**Excerpted records**:
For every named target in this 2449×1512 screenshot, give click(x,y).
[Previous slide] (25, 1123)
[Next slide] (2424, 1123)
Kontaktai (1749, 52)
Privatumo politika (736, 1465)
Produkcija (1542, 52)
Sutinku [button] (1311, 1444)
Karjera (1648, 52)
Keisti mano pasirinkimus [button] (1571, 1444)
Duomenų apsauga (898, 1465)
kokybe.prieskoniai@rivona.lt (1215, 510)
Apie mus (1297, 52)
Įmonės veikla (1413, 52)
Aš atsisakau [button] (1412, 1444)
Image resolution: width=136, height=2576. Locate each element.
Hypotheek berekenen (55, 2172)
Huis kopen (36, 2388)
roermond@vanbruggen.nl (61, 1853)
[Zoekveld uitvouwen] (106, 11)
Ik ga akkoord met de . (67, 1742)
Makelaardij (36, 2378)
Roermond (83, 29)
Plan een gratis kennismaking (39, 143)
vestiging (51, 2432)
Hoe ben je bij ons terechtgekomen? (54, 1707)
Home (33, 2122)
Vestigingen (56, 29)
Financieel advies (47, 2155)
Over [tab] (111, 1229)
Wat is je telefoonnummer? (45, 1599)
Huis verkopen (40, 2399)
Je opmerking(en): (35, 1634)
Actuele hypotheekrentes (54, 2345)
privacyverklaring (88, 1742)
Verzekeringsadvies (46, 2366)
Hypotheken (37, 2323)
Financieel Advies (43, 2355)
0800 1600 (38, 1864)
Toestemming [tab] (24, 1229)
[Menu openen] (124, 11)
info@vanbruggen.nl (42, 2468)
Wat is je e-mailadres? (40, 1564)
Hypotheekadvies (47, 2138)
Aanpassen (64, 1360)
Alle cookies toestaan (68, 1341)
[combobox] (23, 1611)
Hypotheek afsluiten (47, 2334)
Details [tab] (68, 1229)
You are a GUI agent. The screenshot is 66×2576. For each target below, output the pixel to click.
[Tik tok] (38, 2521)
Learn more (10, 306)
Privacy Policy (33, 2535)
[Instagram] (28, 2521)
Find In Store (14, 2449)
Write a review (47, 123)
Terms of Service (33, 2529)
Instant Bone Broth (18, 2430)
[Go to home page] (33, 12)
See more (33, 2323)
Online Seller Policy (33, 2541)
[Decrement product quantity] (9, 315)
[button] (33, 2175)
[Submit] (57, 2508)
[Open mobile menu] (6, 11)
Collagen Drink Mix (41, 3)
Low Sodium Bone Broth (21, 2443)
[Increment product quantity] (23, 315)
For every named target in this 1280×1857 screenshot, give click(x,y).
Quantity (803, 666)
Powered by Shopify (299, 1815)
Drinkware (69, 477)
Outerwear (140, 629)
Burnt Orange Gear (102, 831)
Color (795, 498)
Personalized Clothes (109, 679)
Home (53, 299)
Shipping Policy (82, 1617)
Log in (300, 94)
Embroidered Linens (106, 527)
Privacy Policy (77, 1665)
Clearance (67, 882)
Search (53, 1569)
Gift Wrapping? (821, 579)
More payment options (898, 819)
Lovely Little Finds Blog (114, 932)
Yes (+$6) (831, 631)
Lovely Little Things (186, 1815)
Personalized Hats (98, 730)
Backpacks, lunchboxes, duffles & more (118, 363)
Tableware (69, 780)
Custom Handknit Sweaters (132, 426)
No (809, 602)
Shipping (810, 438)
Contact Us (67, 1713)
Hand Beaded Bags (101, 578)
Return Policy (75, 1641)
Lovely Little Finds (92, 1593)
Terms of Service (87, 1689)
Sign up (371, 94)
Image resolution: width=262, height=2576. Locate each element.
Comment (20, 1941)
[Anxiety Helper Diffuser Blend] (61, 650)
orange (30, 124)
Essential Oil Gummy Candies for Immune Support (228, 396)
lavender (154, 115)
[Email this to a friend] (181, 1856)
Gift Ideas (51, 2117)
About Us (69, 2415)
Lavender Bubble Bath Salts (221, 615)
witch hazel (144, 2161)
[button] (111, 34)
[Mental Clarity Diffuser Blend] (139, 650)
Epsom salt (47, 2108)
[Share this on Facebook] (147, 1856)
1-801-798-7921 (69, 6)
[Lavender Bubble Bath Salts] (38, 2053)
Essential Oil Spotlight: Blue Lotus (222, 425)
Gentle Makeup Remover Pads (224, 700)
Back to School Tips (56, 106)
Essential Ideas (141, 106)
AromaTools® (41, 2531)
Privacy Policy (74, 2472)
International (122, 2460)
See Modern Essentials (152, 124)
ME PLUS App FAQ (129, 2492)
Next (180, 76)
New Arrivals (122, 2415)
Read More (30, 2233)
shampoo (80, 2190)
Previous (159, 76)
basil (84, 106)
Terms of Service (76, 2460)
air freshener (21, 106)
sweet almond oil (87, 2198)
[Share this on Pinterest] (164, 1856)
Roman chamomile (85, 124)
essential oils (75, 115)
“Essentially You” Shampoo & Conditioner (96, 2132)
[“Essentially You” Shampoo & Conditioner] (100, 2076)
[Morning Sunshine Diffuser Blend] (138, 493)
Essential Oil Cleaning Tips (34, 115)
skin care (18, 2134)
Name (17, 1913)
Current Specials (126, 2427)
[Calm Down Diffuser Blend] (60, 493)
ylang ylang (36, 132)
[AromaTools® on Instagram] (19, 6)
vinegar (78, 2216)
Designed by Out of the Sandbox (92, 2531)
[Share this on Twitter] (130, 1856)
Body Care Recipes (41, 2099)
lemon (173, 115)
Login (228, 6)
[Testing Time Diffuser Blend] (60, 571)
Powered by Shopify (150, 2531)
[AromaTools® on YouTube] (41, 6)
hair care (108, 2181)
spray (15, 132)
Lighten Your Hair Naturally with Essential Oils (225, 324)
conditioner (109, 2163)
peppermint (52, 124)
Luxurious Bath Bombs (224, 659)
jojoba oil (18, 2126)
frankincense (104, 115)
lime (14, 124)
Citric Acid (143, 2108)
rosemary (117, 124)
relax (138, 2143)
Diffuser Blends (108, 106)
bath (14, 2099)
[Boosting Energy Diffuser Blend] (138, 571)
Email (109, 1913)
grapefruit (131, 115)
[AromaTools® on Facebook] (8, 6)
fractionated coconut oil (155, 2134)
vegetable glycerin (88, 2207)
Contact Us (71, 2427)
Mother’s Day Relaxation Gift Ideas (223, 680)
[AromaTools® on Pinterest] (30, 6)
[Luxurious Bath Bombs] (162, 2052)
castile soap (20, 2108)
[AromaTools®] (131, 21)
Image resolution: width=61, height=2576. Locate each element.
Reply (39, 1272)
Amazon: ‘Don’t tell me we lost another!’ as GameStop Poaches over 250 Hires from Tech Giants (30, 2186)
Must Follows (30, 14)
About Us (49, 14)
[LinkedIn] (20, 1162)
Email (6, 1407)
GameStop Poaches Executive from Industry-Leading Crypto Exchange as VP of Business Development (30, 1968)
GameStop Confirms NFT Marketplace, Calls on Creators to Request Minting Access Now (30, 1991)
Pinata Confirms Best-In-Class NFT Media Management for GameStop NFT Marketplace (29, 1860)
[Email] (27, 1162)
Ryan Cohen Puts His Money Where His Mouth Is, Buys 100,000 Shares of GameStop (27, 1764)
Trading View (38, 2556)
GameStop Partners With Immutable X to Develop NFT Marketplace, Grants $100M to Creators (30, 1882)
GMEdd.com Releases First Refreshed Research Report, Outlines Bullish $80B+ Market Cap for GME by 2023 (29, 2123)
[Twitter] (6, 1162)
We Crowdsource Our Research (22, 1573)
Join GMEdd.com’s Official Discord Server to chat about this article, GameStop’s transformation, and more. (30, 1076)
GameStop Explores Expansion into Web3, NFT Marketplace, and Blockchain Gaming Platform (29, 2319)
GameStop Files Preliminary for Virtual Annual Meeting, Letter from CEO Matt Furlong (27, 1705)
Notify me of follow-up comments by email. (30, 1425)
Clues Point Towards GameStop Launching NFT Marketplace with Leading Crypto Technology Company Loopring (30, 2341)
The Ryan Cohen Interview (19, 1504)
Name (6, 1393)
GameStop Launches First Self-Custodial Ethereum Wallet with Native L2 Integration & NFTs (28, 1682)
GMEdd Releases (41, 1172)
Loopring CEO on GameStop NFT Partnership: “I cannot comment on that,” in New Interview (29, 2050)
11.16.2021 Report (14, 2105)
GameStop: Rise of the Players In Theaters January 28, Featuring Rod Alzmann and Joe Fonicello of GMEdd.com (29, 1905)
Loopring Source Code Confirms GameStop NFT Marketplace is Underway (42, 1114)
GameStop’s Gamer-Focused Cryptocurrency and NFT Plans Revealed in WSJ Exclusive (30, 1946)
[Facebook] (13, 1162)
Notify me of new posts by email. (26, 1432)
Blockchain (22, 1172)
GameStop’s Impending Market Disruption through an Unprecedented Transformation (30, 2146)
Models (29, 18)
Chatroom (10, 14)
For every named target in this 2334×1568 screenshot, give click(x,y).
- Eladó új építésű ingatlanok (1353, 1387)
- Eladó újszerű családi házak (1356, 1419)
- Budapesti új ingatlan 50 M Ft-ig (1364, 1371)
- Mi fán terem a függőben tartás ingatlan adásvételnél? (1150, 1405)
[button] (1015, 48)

**What is needed**: Print exactly the lines above, between the one holding "About Us (49, 14)" and the one holding "Loopring Source Code", inclusive, and nothing besides.

**Solution for this exercise**:
About Us (49, 14)
[LinkedIn] (20, 1162)
Email (6, 1407)
GameStop Poaches Executive from Industry-Leading Crypto Exchange as VP of Business Development (30, 1968)
GameStop Confirms NFT Marketplace, Calls on Creators to Request Minting Access Now (30, 1991)
Pinata Confirms Best-In-Class NFT Media Management for GameStop NFT Marketplace (29, 1860)
[Email] (27, 1162)
Ryan Cohen Puts His Money Where His Mouth Is, Buys 100,000 Shares of GameStop (27, 1764)
Trading View (38, 2556)
GameStop Partners With Immutable X to Develop NFT Marketplace, Grants $100M to Creators (30, 1882)
GMEdd.com Releases First Refreshed Research Report, Outlines Bullish $80B+ Market Cap for GME by 2023 (29, 2123)
[Twitter] (6, 1162)
We Crowdsource Our Research (22, 1573)
Join GMEdd.com’s Official Discord Server to chat about this article, GameStop’s transformation, and more. (30, 1076)
GameStop Explores Expansion into Web3, NFT Marketplace, and Blockchain Gaming Platform (29, 2319)
GameStop Files Preliminary for Virtual Annual Meeting, Letter from CEO Matt Furlong (27, 1705)
Notify me of follow-up comments by email. (30, 1425)
Clues Point Towards GameStop Launching NFT Marketplace with Leading Crypto Technology Company Loopring (30, 2341)
The Ryan Cohen Interview (19, 1504)
Name (6, 1393)
GameStop Launches First Self-Custodial Ethereum Wallet with Native L2 Integration & NFTs (28, 1682)
GMEdd Releases (41, 1172)
Loopring CEO on GameStop NFT Partnership: “I cannot comment on that,” in New Interview (29, 2050)
11.16.2021 Report (14, 2105)
GameStop: Rise of the Players In Theaters January 28, Featuring Rod Alzmann and Joe Fonicello of GMEdd.com (29, 1905)
Loopring Source Code Confirms GameStop NFT Marketplace is Underway (42, 1114)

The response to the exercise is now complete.